EXERCISE DATA:
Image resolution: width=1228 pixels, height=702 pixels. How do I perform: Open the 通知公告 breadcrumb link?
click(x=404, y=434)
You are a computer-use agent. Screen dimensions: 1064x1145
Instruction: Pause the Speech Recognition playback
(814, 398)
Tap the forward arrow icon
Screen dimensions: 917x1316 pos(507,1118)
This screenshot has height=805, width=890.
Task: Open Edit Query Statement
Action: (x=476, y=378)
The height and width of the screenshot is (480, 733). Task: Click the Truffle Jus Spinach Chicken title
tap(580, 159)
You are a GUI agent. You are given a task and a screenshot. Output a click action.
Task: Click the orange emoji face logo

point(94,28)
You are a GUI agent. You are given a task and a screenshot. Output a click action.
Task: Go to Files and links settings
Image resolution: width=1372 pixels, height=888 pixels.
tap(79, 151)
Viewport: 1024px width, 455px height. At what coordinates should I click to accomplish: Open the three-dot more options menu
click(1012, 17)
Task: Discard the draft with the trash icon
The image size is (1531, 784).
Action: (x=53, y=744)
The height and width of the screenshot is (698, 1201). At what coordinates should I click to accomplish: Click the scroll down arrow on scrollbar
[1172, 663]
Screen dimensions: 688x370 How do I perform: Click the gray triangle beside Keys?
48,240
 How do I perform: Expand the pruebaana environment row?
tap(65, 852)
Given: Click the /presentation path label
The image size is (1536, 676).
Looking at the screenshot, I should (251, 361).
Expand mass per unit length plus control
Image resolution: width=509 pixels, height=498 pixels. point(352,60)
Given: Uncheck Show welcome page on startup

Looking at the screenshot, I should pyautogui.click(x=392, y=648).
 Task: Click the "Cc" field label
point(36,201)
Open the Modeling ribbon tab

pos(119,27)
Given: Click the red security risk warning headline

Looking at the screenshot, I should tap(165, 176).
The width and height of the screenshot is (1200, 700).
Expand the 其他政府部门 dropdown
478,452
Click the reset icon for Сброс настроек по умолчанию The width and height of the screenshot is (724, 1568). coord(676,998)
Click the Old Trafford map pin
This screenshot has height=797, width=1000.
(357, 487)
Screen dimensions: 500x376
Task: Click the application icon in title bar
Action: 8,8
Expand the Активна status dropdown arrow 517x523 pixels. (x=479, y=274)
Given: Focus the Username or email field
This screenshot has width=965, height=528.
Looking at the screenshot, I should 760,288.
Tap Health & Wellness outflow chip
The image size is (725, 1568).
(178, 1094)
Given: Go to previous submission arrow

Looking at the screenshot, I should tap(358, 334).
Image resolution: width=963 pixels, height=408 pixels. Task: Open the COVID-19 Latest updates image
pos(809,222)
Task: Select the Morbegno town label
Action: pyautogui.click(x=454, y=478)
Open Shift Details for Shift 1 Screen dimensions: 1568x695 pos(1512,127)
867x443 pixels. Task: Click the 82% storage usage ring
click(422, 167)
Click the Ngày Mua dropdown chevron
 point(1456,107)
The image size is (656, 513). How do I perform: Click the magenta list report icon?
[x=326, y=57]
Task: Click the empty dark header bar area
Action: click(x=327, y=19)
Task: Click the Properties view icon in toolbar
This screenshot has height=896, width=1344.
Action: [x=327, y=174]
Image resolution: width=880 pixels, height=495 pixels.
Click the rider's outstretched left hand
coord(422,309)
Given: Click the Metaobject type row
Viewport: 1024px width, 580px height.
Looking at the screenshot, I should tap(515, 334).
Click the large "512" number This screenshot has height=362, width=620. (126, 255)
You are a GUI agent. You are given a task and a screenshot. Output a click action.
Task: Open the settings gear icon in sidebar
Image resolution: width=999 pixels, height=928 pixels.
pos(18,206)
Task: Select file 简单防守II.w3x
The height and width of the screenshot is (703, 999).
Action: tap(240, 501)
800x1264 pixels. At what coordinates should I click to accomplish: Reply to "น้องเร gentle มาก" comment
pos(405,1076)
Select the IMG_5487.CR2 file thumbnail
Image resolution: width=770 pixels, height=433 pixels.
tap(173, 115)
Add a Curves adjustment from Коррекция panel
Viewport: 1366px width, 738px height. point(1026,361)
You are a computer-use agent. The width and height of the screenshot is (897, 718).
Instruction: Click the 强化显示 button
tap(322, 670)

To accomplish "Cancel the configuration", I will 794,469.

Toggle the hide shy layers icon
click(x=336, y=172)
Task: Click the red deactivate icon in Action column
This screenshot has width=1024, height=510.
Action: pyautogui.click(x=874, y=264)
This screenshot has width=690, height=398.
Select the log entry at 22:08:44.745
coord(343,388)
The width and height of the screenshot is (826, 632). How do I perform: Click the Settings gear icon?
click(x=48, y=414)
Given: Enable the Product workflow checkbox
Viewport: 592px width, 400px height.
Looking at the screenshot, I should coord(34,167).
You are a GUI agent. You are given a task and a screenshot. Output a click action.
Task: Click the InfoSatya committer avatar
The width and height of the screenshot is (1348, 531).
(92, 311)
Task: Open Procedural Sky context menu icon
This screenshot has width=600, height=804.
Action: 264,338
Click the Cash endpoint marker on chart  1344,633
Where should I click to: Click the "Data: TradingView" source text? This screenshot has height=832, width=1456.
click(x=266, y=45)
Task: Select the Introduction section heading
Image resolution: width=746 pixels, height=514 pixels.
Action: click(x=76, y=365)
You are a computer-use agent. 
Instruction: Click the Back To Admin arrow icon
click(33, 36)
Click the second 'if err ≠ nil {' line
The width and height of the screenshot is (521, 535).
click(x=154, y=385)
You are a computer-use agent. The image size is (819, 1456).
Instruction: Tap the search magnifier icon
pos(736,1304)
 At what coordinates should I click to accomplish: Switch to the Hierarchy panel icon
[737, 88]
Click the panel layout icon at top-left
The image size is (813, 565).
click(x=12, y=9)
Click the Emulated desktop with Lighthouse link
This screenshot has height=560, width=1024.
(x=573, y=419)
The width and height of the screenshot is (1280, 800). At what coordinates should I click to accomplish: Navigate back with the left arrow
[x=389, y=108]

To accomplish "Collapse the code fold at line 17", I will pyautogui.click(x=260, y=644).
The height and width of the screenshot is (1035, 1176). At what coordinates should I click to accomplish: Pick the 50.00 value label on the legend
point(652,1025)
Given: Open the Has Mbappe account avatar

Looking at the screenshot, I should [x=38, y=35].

ASSIGNMENT:
Copy every line above in which the string "computer" shows up.

RESPONSE BELOW:
You are a computer-use agent. Screen dimensions: 1064x1145
You are a computer-use agent. The width and height of the screenshot is (897, 718).
You are a computer-use agent. 
You are a computer-use agent. The image size is (819, 1456).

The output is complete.